Published online Sep 26, 2024. doi: 10.12998/wjcc.v12.i27.6007
Revised: June 15, 2024
Accepted: June 26, 2024
Published online: September 26, 2024
Processing time: 144 Days and 16.8 Hours
Upper gastrointestinal bleeding (UGIB) can be attributed to either non-variceal or variceal causes. The latter is more aggressive with hemodynamic instability secondary to decompensated cirrhosis and portal hypertension. Non-variceal UGIB (NVUGIB) occurs due to impaired gastroprotective mechanisms attributed to several drugs such as anticoagulants and nonsteroidal anti-inflammatory drugs. Helicobacter pylori infection contributes to the development of peptic ulcer bleeding as well. NVUGIB presentation can be either hemodynamically stable or unstable. During the initial assessment a scoring system including patient-related factors (current cardiac, renal, and liver diseases and hemodynamic and laboratory parameters) is used to determine the patient’s prognosis. The Glasgow Blatchford score has been shown to be the most useful and precise. Those with high-risk NVUGIB require urgent assessment and upper endoscopy to achieve better short-term and long-term outcomes such as less hospitalization, blood transfusion, and surgery.

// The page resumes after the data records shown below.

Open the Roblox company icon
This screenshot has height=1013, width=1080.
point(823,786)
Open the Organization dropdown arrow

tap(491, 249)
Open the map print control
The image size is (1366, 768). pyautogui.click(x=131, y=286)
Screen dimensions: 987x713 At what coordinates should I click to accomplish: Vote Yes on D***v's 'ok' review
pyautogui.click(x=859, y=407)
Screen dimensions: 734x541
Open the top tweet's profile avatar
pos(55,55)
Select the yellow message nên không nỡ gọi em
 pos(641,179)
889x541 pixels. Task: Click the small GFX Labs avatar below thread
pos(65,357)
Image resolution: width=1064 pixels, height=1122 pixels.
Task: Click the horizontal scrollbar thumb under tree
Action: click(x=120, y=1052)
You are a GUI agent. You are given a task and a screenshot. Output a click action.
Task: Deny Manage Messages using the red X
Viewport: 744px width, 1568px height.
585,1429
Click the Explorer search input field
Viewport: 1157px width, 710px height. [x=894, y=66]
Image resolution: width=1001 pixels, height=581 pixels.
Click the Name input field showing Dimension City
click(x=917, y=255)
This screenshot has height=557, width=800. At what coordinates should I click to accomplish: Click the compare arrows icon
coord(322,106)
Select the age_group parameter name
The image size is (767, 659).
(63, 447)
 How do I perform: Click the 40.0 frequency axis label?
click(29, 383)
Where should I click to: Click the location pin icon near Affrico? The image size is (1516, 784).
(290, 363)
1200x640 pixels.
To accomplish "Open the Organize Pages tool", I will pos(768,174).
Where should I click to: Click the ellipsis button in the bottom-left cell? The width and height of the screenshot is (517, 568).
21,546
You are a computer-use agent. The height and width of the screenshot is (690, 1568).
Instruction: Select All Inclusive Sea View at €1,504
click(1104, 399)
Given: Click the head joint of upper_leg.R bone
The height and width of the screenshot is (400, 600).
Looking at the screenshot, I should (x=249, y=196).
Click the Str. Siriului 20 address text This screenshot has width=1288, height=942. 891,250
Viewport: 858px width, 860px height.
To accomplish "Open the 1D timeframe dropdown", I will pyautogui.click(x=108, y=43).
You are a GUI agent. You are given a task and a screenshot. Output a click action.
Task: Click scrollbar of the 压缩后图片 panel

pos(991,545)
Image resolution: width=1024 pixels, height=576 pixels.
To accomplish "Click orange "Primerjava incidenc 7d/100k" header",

Core Tip: Non-variceal upper gastrointestinal bleeding (NVUGIB) is a medical emergency that requires assessment of patient factors, hemodynamic parameters, and laboratory work to determine the patient’s prognosis and treatment. Patients with low-risk NVUGIB are typically discharged quickly, while patients with high-risk NVUGIB may require administration of volume replacement, blood transfusion, and high-dose intravenous proton pump inhibitors. These high-risk patients also require urgent upper endoscopy. Evaluation of the need for anticoagulant and analgesics after discharge is also needed.